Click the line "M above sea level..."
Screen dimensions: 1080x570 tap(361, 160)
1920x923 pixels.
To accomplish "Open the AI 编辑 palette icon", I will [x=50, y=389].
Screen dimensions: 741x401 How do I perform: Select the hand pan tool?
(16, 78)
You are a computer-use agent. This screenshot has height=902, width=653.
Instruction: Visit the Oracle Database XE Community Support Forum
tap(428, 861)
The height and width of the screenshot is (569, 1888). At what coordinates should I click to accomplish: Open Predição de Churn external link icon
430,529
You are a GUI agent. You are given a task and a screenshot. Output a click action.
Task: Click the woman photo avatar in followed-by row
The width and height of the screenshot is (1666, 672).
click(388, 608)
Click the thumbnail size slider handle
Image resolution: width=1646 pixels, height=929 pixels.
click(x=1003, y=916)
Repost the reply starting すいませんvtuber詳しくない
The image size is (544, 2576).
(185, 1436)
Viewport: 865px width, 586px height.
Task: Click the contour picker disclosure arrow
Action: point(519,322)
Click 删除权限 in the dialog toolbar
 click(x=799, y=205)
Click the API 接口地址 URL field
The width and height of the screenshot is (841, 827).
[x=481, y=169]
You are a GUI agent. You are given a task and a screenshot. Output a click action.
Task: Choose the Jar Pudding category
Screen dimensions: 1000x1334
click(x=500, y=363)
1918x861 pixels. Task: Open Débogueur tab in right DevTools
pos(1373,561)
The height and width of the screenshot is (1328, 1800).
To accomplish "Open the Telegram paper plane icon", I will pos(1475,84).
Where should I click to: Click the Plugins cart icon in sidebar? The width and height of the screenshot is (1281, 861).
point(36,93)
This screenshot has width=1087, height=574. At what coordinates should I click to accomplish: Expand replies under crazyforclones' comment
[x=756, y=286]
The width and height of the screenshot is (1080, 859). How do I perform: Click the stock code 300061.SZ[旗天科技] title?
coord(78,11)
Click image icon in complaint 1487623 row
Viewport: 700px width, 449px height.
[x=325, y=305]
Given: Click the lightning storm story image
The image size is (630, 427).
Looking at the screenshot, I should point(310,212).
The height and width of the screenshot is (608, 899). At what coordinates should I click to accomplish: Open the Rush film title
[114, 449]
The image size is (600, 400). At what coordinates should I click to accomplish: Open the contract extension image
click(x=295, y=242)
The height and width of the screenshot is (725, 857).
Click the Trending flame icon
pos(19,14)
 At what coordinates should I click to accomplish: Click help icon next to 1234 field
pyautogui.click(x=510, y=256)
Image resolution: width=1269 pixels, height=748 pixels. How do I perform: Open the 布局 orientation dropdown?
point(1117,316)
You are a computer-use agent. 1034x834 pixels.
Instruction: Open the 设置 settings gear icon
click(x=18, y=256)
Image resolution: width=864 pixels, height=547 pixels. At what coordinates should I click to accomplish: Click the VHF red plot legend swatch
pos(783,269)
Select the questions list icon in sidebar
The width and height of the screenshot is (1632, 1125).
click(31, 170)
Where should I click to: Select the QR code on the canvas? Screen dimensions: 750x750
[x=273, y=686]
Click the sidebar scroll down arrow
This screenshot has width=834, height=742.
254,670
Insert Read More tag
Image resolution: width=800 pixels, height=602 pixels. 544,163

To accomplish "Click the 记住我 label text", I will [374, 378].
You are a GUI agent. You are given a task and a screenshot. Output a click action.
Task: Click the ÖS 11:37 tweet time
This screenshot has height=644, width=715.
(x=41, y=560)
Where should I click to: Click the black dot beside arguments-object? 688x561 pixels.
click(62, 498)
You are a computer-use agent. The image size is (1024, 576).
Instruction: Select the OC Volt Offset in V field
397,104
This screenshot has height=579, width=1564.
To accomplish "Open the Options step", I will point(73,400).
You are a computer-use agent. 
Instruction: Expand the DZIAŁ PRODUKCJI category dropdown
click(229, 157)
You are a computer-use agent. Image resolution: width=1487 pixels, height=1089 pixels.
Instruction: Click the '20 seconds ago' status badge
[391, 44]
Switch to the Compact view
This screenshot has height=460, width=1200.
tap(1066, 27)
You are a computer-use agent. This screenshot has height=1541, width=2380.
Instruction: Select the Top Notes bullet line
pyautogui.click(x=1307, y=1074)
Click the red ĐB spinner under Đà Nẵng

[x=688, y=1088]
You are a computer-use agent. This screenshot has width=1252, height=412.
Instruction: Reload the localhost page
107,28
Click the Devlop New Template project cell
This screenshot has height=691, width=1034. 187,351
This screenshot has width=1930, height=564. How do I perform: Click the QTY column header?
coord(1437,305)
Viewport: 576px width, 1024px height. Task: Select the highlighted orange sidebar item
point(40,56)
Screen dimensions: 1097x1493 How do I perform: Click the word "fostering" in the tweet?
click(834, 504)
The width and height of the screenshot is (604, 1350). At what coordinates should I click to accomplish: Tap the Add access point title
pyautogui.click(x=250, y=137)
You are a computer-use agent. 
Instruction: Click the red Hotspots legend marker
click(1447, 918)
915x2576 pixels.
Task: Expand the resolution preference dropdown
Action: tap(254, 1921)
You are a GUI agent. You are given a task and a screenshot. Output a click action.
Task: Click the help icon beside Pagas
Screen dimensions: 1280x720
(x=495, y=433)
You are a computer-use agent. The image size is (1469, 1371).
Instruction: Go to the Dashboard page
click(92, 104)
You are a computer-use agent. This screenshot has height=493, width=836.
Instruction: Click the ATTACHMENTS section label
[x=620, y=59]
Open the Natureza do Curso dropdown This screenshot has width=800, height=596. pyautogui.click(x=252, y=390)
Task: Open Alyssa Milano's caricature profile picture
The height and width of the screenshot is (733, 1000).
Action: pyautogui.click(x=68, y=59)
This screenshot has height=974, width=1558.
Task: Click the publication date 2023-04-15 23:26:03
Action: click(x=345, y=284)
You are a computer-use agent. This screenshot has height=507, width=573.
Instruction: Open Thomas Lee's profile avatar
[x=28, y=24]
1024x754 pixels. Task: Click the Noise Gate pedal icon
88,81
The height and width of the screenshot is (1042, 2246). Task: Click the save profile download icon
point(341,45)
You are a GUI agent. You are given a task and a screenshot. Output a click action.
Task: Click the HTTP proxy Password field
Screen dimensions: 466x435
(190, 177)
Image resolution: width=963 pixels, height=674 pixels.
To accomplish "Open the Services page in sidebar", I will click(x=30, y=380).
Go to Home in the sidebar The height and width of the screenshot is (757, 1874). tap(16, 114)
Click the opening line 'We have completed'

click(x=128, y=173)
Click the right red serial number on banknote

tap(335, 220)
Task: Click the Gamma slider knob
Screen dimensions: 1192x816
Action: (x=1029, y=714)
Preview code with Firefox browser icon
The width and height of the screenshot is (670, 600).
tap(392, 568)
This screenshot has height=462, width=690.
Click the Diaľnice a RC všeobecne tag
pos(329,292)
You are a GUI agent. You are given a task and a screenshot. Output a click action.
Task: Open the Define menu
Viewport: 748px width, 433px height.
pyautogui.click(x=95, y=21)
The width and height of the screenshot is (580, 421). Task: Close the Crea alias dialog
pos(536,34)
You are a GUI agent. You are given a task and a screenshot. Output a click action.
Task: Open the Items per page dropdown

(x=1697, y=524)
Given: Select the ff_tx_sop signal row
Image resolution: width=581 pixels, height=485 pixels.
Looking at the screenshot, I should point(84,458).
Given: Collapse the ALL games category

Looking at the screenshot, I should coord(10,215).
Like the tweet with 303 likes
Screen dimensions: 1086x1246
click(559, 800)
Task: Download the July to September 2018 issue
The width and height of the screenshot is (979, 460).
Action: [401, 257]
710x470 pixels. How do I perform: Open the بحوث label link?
* * * *
Working from the material above, restate word for word the lines between the line with "Task: Click the Gamma slider knob" and the line with "This screenshot has height=462, width=690.", both included, and only those.

◆ EXERCISE OUTPUT
Task: Click the Gamma slider knob
Screen dimensions: 1192x816
Action: (x=1029, y=714)
Preview code with Firefox browser icon
The width and height of the screenshot is (670, 600).
tap(392, 568)
This screenshot has height=462, width=690.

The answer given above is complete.